BEGIN Data provided

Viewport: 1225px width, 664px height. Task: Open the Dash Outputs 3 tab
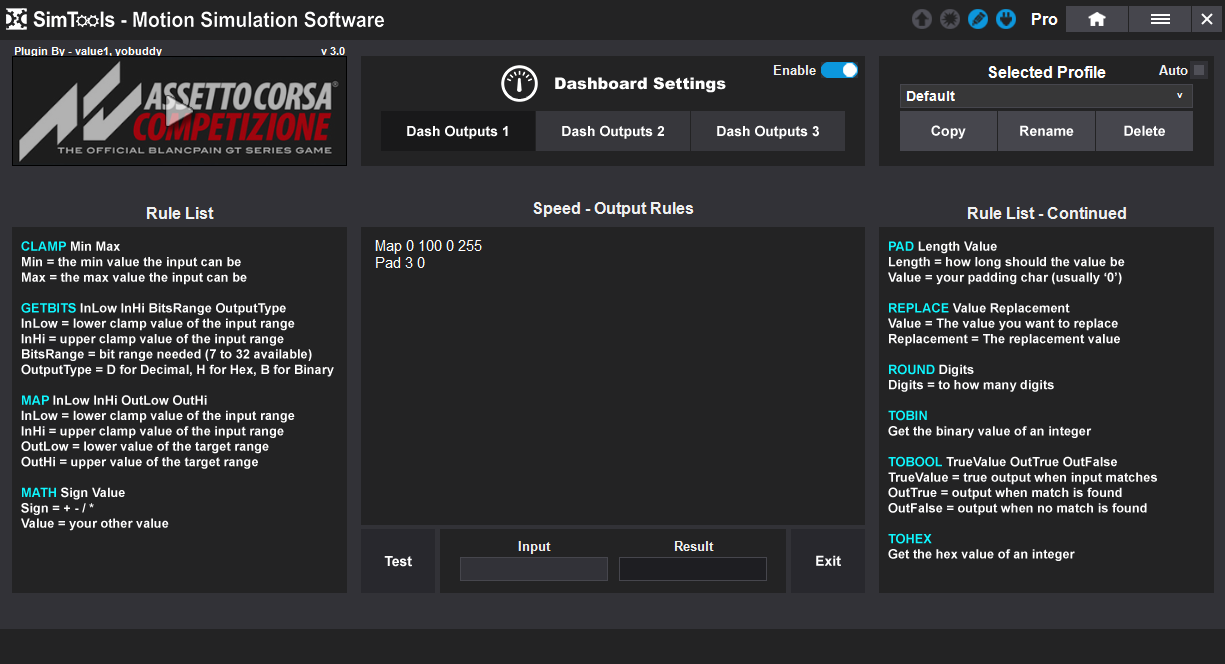(x=767, y=131)
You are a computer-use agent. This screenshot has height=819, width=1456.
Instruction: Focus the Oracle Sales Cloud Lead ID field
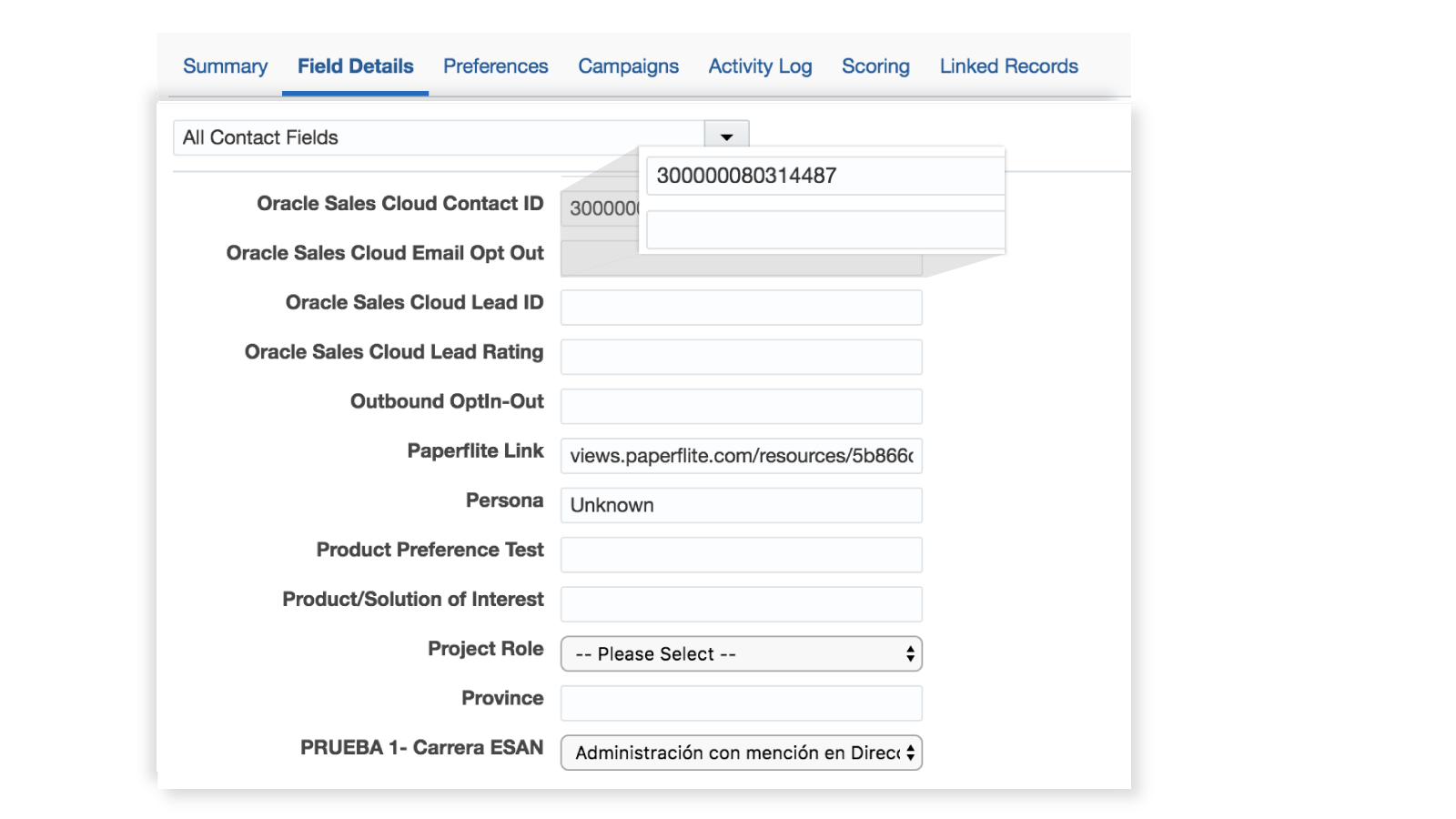[x=741, y=308]
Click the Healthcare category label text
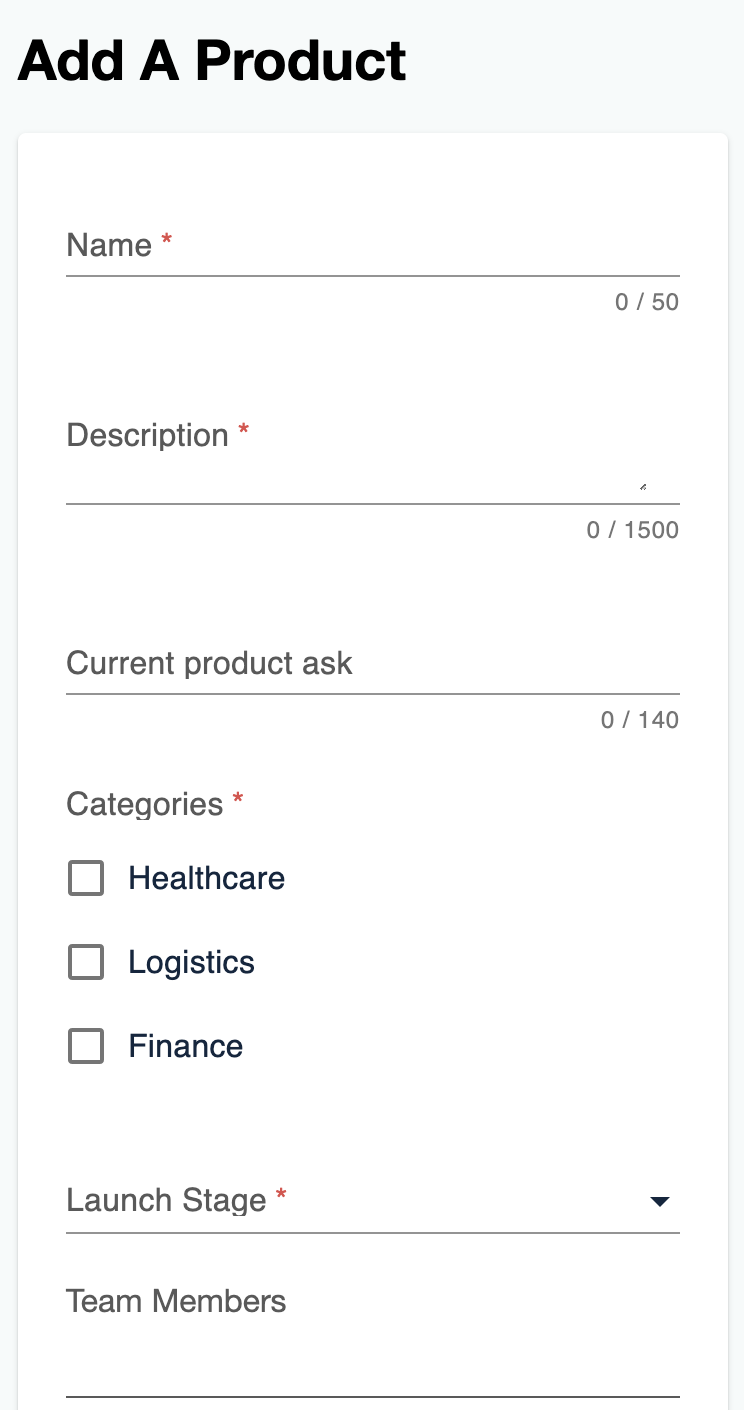This screenshot has height=1410, width=744. point(207,879)
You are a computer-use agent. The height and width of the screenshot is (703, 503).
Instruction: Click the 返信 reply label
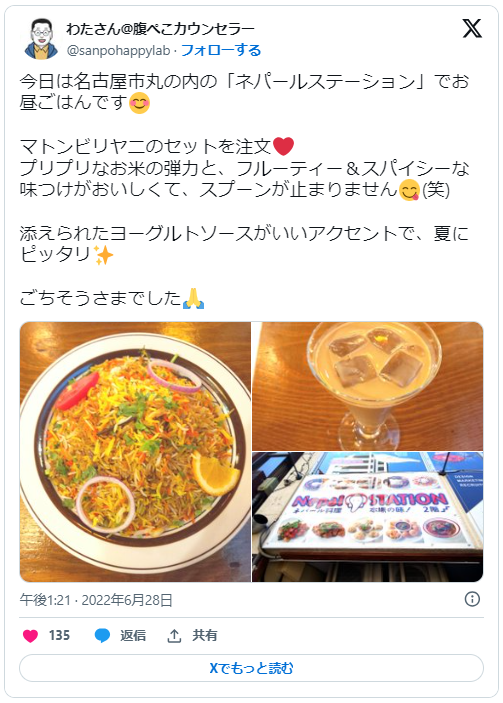click(133, 636)
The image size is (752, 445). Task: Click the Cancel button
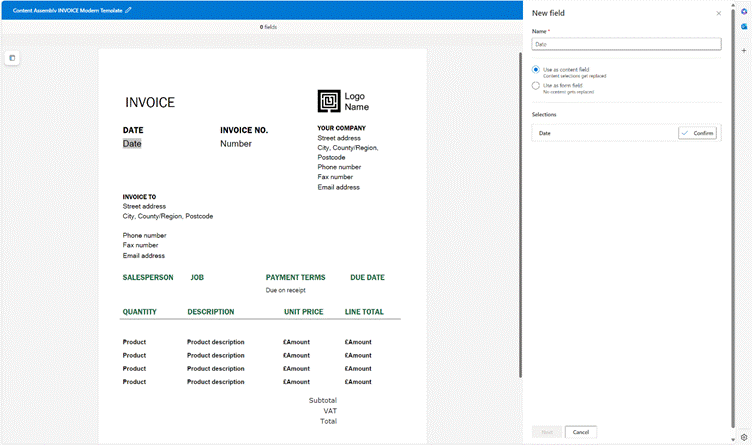580,432
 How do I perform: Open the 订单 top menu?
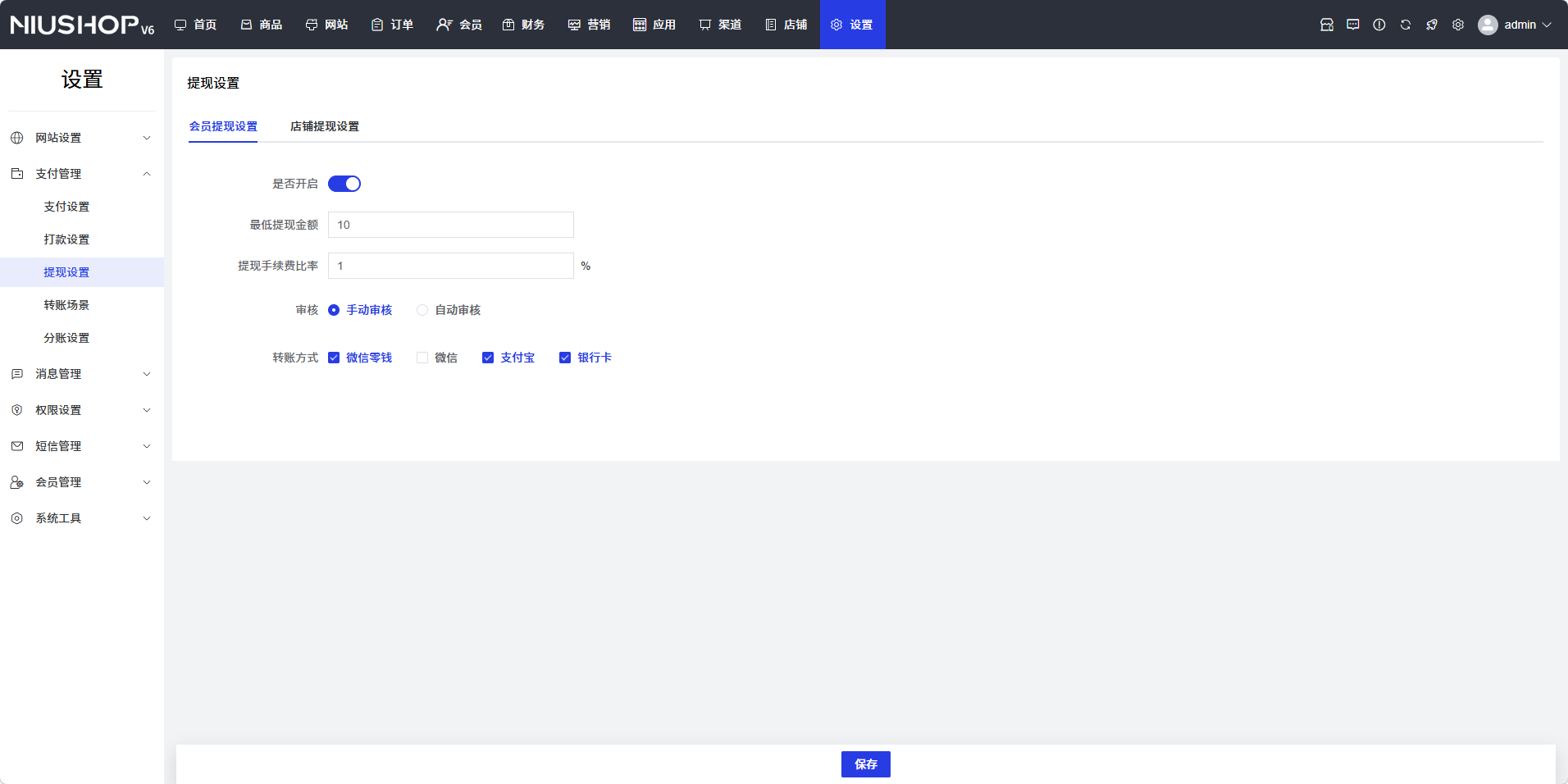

END Data provided

#### Exercise
The full text of the data above, exact and without pictures, is what to return.

#### Your response
Viewport: 1225px width, 664px height. Task: Open the Dash Outputs 3 tab
(x=767, y=131)
You are a computer-use agent. This screenshot has height=819, width=1456.
Instruction: Focus the Oracle Sales Cloud Lead ID field
[x=741, y=308]
Click the Healthcare category label text
This screenshot has height=1410, width=744. point(207,879)
You are a computer-use agent. The height and width of the screenshot is (703, 503).
Instruction: Click the 返信 reply label
click(133, 636)
The image size is (752, 445). Task: Click the Cancel button
580,432
 How do I perform: Open the 订单 top menu?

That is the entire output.